Inquérito conclui que guardas prisionais têm “elevado nível de vulnerabilidade ao stresse”

Lisboa, 06 jan 2026 (Lusa) — Um inquérito a 230 guardas prisionais que recorreram à Linha de Apoio Psicológico concluiu que 125 estão em acompanhamento, existindo “um elevado nível de vulnerabilidade ao stresse”, divulgou hoje o Sindicato Nacional do Corpo da Guarda Prisional (SNCGP).

Este estudo, realizado entre novembro e dezembro passados, é coordenado pela psicologa Clara Sofia Vila Cova, da Linha de Apoio Psicológico ao Corpo da Guarda Prisional, criada em novembro de 2021 e suportada pelo SNCGP.

O relatório, com uma amostra de 230 casos de guardas prisionais que pediram apoio à linha será agora enviado à ministra da Justiça e para os grupos parlamentares.

O sindicato vai sugerir, entre outros pontos, que este tipo de estudos são fundamentais para contribuir para a implementação de estratégias que visem prevenir o ‘burnout’ (esgotamento profissional), assim como “formações, workshops e ações presenciais de sensibilização”.

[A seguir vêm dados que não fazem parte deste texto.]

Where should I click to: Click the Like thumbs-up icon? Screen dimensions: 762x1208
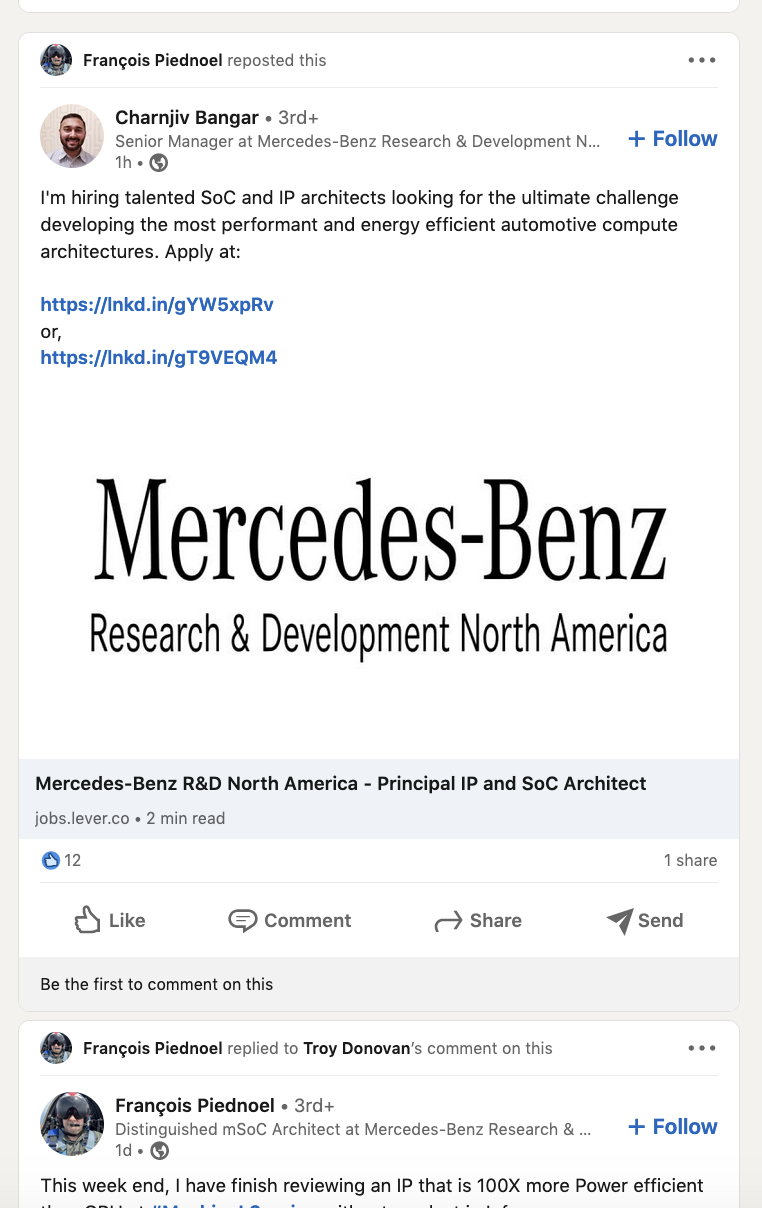tap(88, 920)
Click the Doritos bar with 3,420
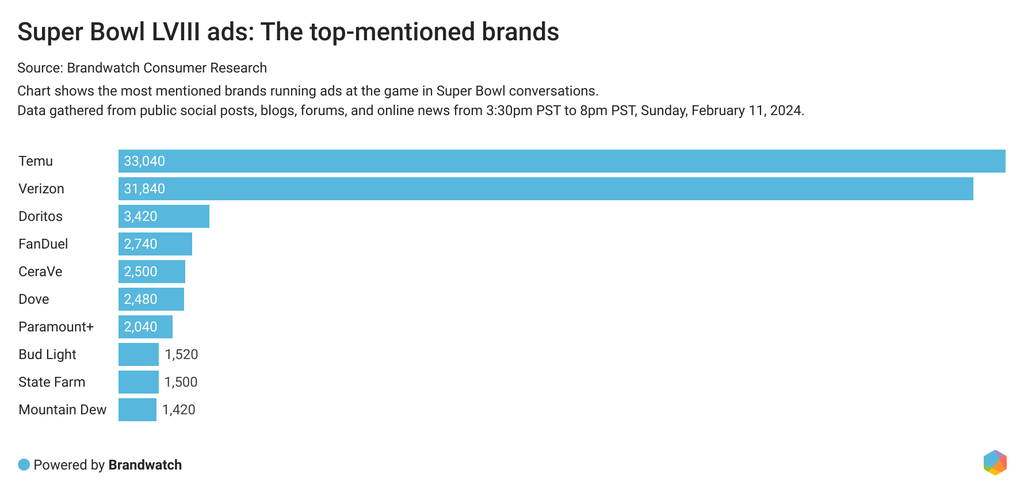The width and height of the screenshot is (1024, 496). coord(164,216)
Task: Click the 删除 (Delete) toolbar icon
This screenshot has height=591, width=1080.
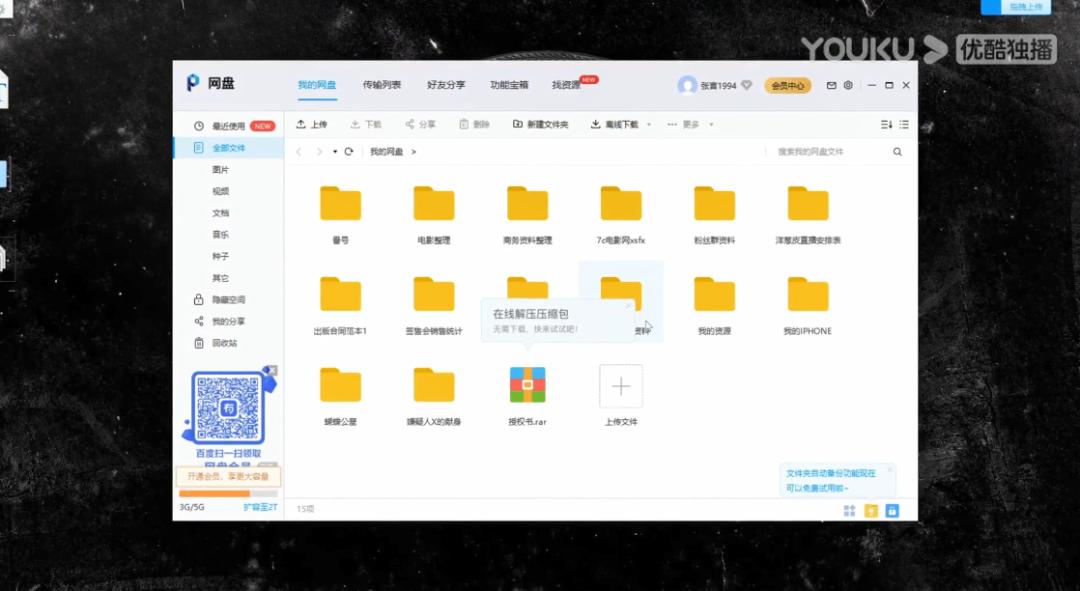Action: pyautogui.click(x=472, y=124)
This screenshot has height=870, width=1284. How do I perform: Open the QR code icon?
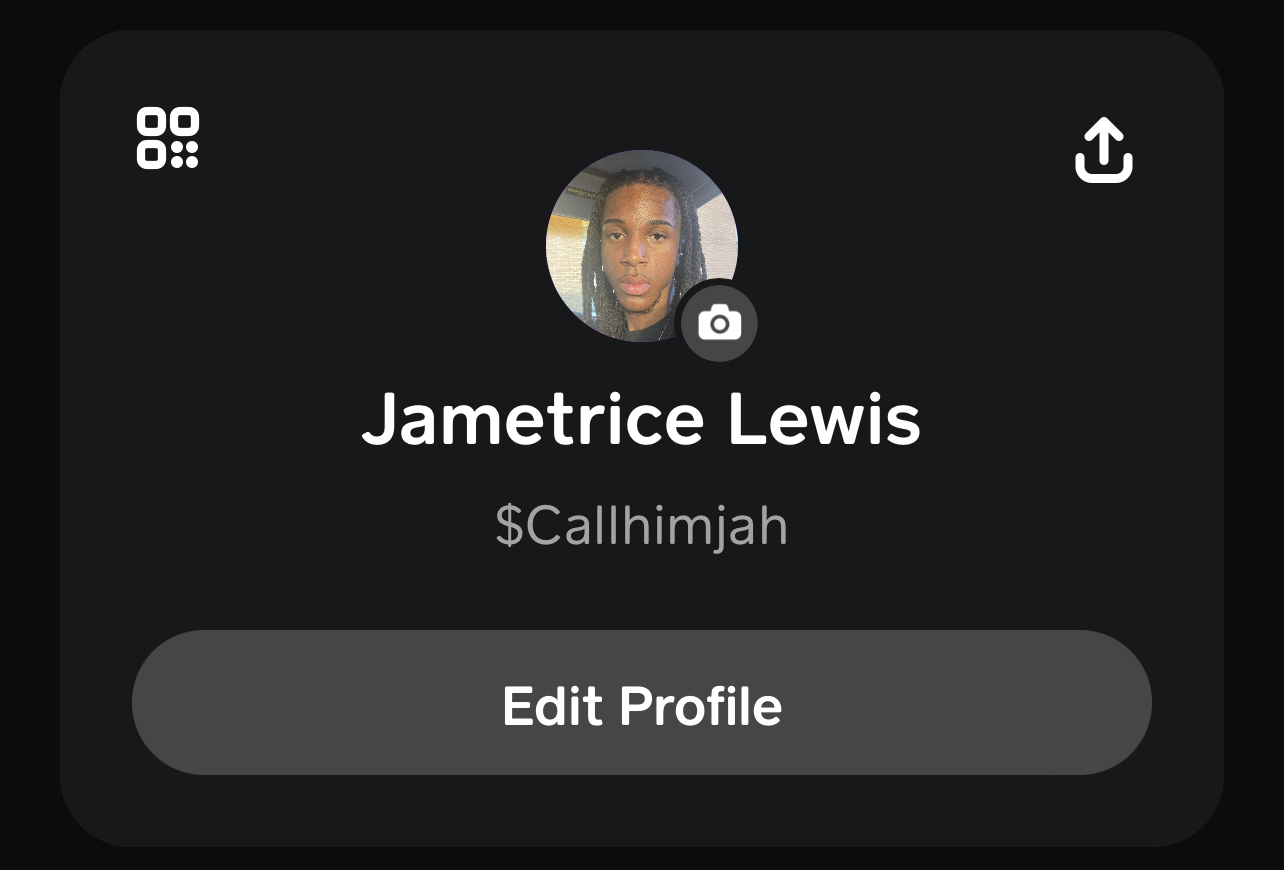[168, 138]
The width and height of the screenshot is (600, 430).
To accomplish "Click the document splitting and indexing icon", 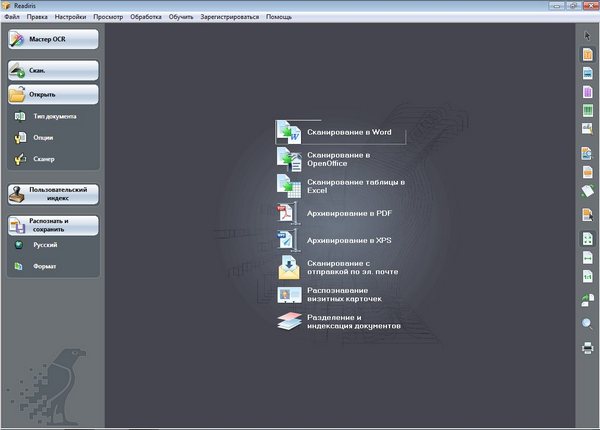I will pos(288,321).
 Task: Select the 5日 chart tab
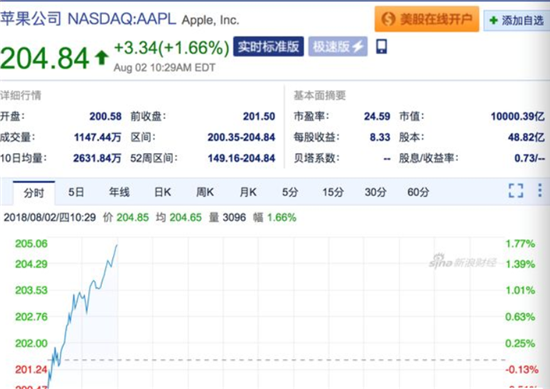[x=76, y=192]
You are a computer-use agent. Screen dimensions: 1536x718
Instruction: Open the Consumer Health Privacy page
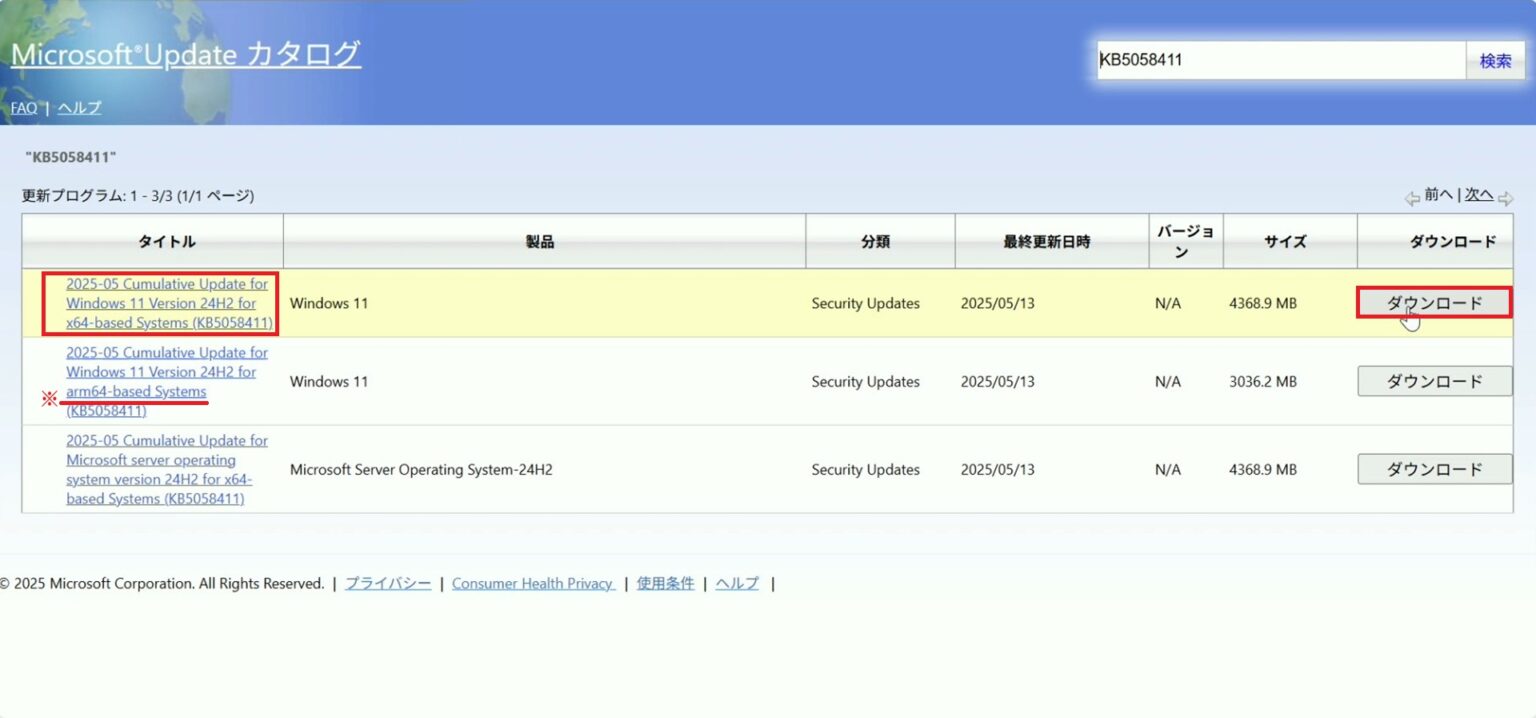pyautogui.click(x=533, y=583)
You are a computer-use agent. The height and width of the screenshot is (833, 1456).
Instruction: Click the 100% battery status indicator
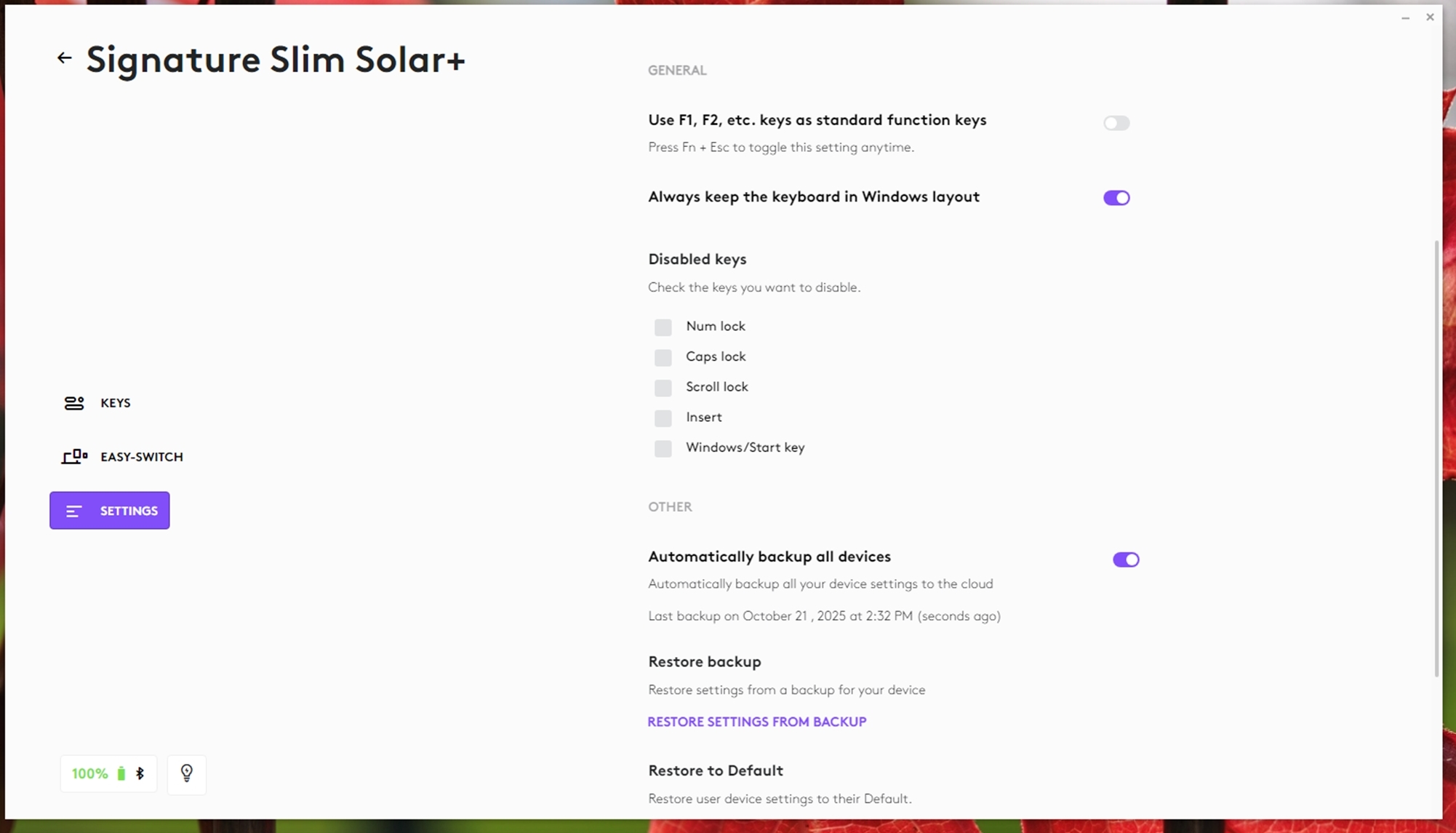click(x=90, y=774)
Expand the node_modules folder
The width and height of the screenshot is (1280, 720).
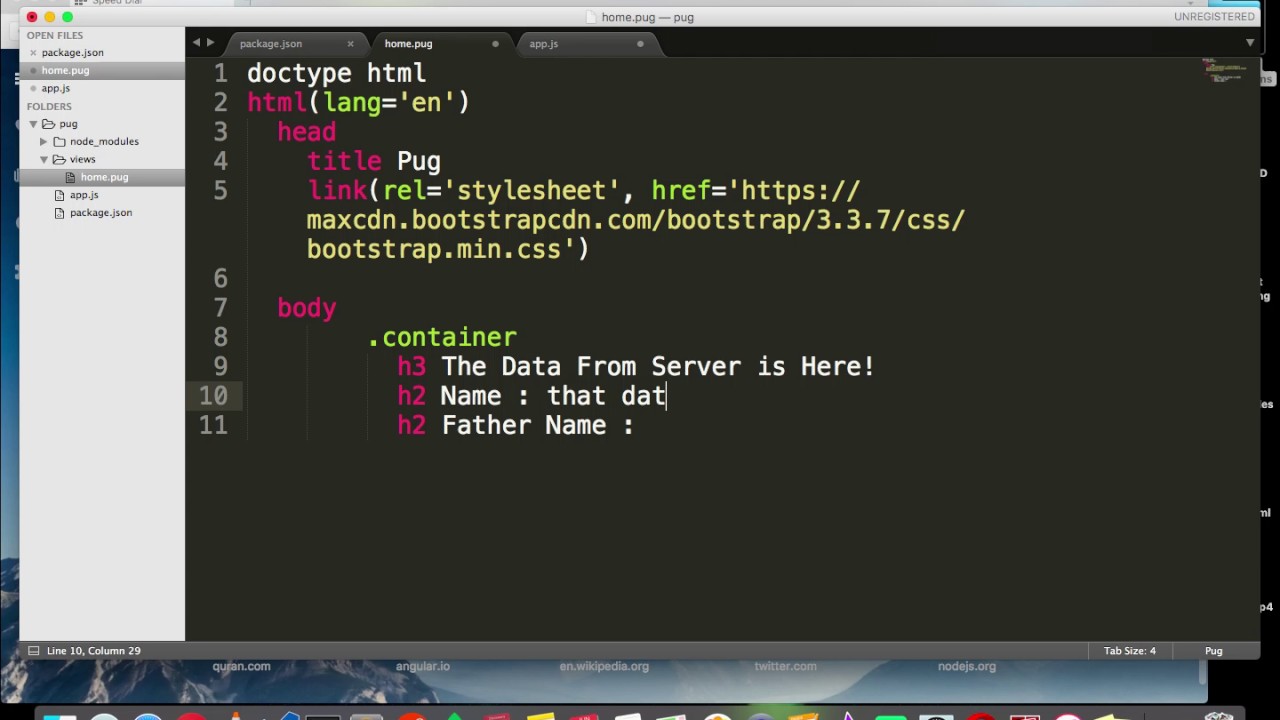click(44, 141)
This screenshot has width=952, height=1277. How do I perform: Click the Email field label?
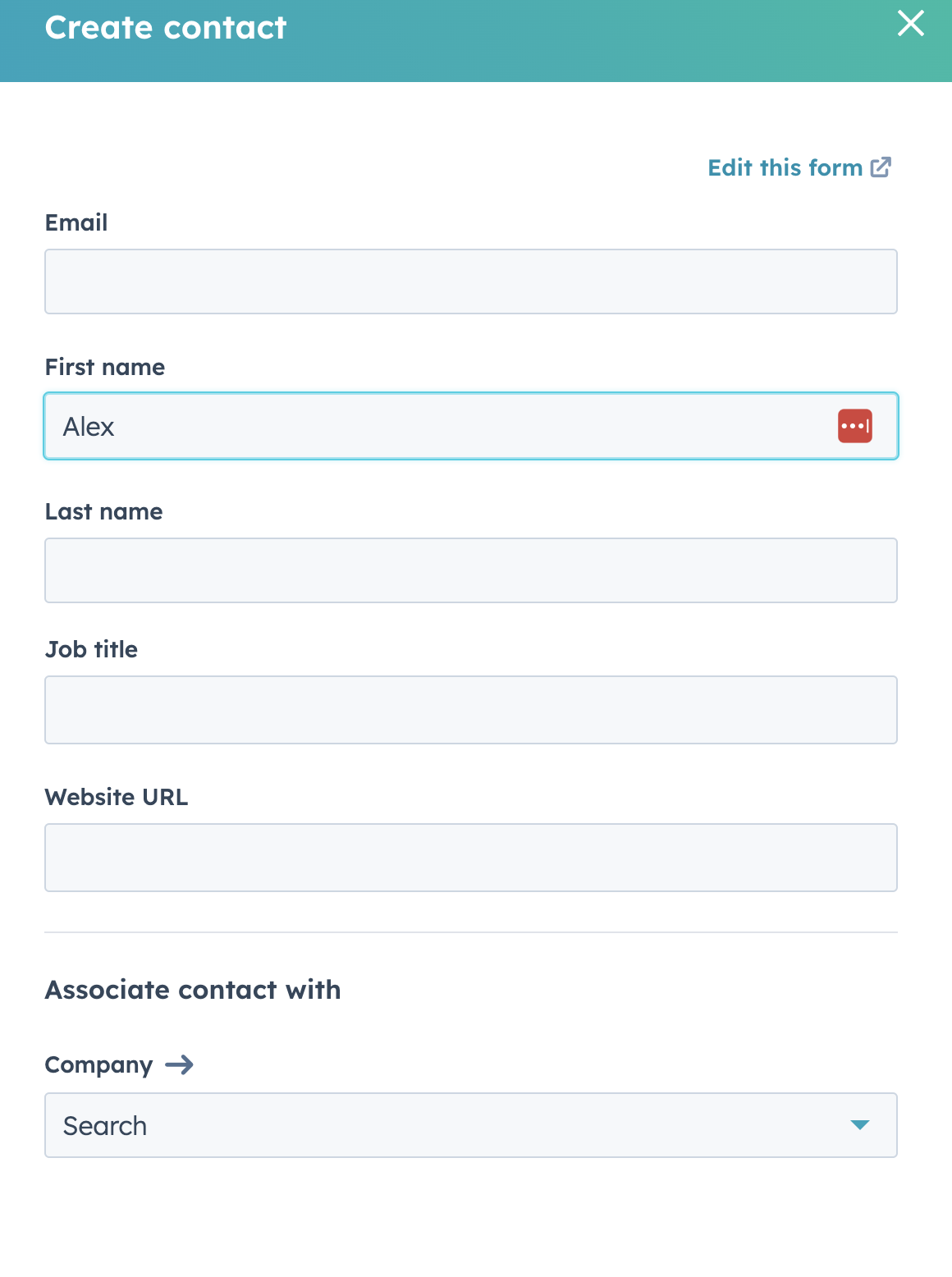coord(76,222)
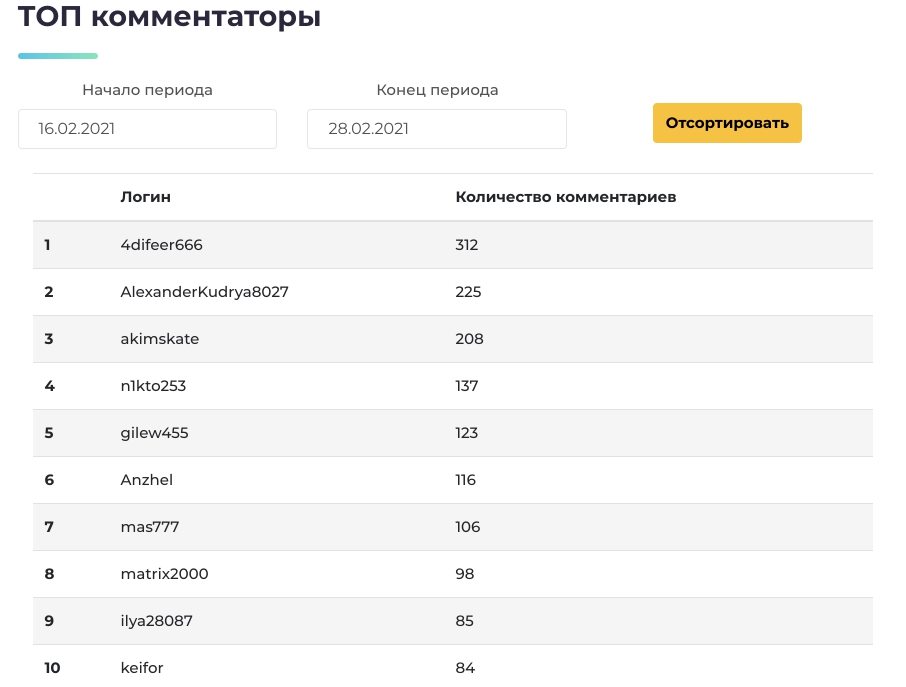Click the Конец периода label
This screenshot has width=906, height=687.
437,90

Na missiva enviada ao Governo e aos grupos parlamentares, o sindicato, que representa cerca de 3.300 do total de 3.800 profissionais do setor, sublinha que o estudo evidencia a “necessidade urgente de adotar uma abordagem cada vez mais preventiva face aos problemas relacionados com o stress, a exposição contínua a fatores stressantes e a vivência da síndrome de ‘burnout’, através da criação de mecanismos de proteção adequados”.

No inquérito verificou-se que a maioria da amostra é constituída pela classe dos Guardas (79,7%), seguindo-se os Guardas Principais (17,8%), os Chefes (1,8%) e, por último, os Chefes Principais (0,8%).

Na análise descritiva do Questionário de Vulnerabilidade ao Stress, especificamente no que respeita à pontuação total da subescala, observa-se que, para a amostra global, foi considerado um valor máximo de 3.65, sendo igualmente identificada uma média elevada de 3.95, o que revela um agravamento da situação em si em relação aos dados anteriormente analisados no ano de 2023, acrescenta o SNCGP.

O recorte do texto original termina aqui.